WORK REQUEST -> Counting every line in the records below that holds "maken", give the total and add nothing.

== DATA

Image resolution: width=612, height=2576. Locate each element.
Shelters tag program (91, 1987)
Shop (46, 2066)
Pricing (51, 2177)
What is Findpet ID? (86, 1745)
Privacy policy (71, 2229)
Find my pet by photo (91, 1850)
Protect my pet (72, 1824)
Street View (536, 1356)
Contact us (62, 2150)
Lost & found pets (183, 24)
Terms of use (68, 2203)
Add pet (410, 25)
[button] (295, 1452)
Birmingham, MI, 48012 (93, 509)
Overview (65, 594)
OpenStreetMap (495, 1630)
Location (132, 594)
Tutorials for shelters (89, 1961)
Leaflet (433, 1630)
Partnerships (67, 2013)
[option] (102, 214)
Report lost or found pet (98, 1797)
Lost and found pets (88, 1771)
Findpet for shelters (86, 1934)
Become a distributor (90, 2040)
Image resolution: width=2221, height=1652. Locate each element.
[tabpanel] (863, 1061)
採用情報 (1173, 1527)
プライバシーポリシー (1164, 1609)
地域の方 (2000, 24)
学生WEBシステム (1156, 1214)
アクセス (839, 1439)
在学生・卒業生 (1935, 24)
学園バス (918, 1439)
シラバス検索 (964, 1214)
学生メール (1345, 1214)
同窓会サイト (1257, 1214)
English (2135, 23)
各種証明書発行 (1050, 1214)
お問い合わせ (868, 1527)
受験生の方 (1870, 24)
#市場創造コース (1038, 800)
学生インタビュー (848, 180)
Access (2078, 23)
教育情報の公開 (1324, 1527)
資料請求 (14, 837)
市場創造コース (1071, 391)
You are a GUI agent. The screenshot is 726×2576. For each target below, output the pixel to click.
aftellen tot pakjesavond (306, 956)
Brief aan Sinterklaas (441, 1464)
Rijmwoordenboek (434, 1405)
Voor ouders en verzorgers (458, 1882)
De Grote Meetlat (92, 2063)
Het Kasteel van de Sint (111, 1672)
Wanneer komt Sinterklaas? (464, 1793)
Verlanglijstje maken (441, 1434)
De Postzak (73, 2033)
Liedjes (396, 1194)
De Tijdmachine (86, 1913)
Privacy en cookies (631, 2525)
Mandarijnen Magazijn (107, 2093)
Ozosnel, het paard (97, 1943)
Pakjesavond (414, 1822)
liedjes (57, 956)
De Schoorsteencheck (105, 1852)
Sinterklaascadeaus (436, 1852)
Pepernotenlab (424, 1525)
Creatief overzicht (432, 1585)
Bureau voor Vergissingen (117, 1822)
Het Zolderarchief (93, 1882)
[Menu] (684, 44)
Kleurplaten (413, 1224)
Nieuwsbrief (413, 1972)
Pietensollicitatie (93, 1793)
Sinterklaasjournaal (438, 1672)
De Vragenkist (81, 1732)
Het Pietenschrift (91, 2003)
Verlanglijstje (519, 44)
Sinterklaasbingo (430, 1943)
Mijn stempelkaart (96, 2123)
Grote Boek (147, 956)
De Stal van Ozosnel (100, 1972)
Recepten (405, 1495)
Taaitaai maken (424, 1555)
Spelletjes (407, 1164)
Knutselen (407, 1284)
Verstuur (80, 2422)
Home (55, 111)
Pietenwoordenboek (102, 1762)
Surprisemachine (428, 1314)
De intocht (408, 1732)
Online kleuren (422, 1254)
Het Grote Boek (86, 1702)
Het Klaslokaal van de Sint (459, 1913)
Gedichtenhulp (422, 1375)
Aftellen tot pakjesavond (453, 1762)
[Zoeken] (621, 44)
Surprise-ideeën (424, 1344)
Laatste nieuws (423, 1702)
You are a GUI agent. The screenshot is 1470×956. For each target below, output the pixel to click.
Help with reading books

====

SOLUTION TO THIS TASK -> 2